# Given records
###
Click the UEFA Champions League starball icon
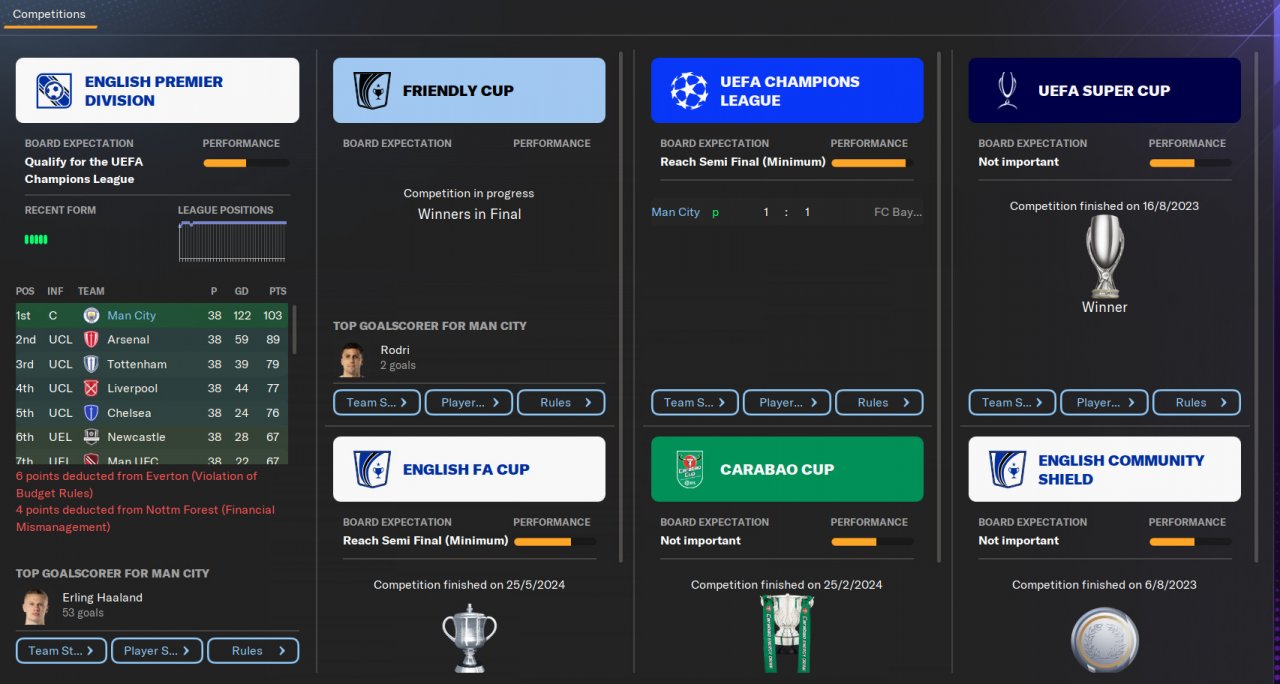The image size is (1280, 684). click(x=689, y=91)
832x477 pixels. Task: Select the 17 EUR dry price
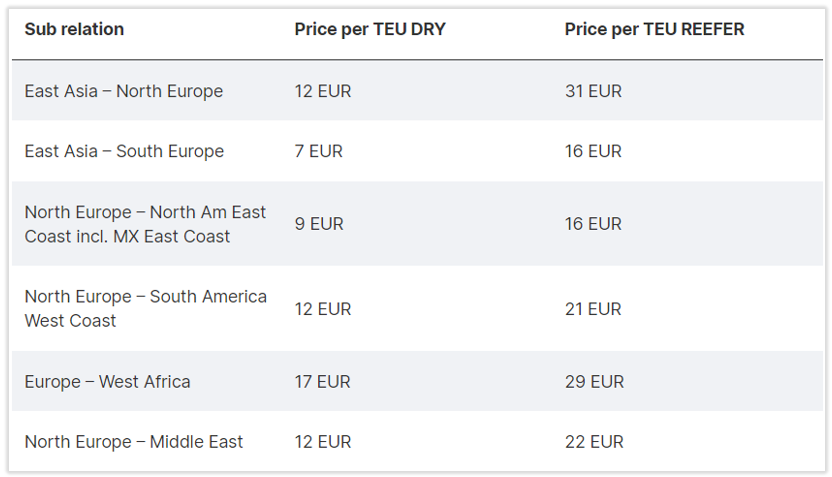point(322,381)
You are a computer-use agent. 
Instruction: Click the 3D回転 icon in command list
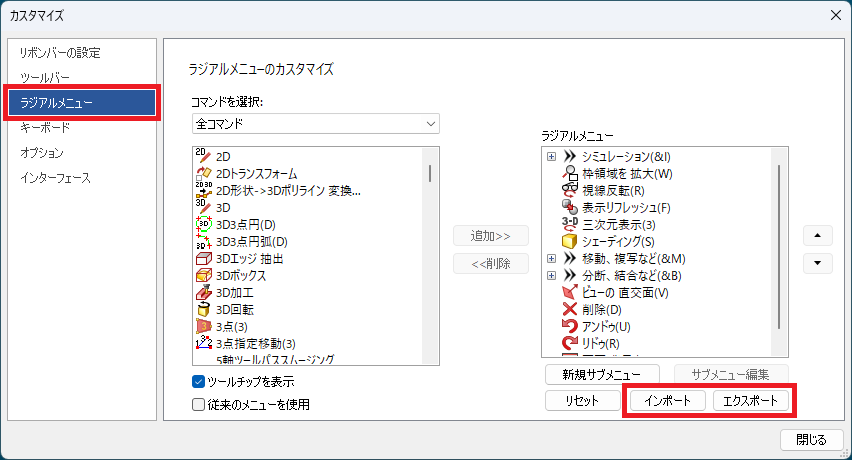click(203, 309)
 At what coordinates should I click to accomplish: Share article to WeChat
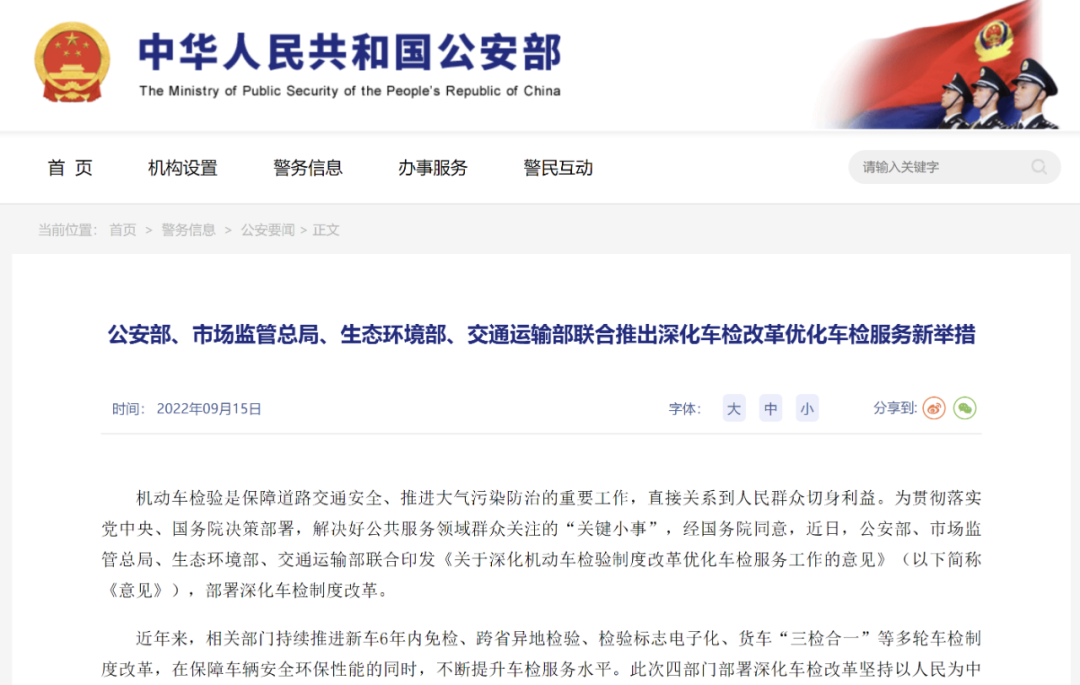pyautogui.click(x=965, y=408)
###
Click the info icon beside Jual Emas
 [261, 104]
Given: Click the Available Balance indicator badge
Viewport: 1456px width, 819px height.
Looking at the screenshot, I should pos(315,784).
###
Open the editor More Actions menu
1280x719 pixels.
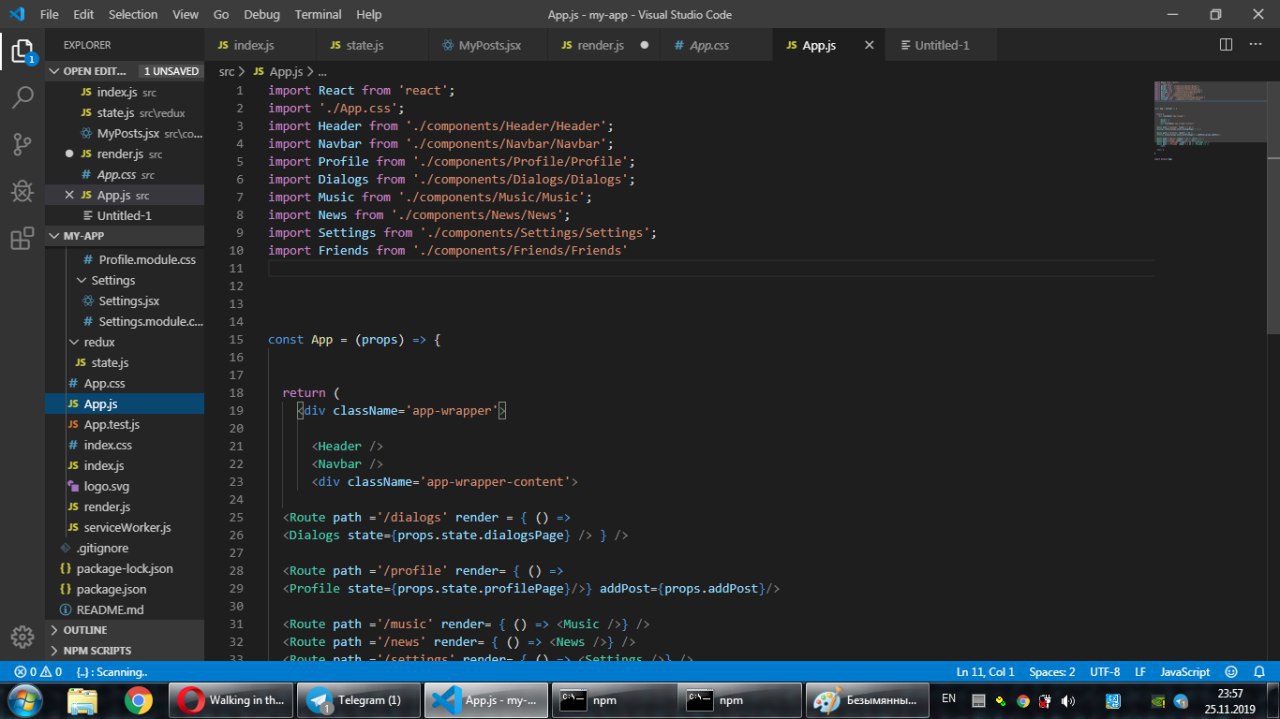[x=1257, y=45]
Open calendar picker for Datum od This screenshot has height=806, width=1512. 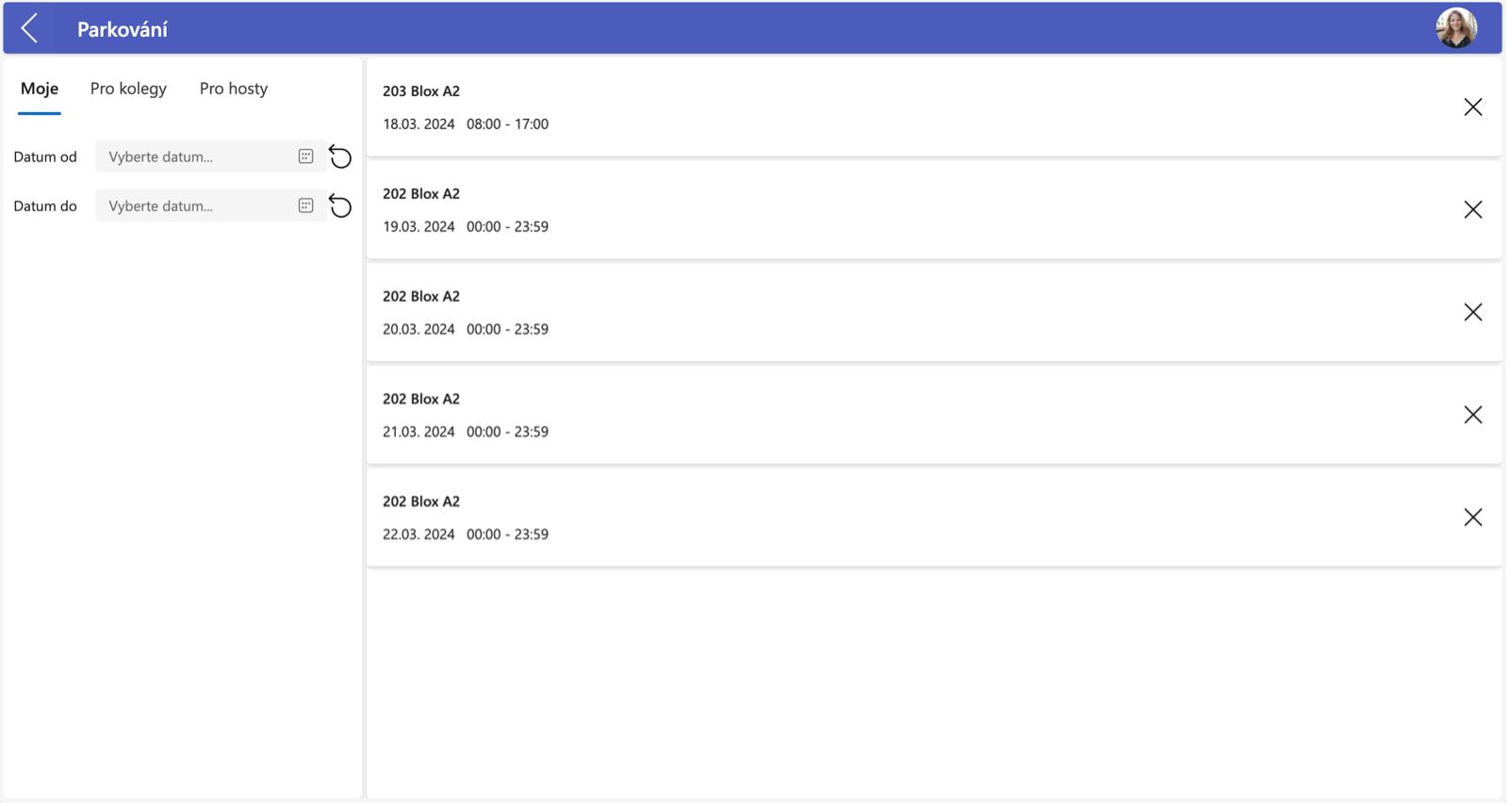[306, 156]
###
Put the listing into a Markdown table with the columns Row and Text, one numbered row per line. Begin at the line that has "Click the UEFA Champions League starball icon", stop after the line that has "pyautogui.click(x=965, y=408)", skip blank lines, and leave the pictures out of the answer.

| Row | Text |
|---|---|
| 1 | Click the UEFA Champions League starball icon |
| 2 | The image size is (1280, 684). click(x=689, y=91) |
| 3 | 832x477 pixels. Task: Select the 17 EUR dry price |
| 4 | point(322,381) |
| 5 | You are a computer-use agent.  |
| 6 | Instruction: Click the 3D回転 icon in command list |
| 7 | click(203, 309) |
| 8 |  At what coordinates should I click to accomplish: Share article to WeChat |
| 9 | pyautogui.click(x=965, y=408) |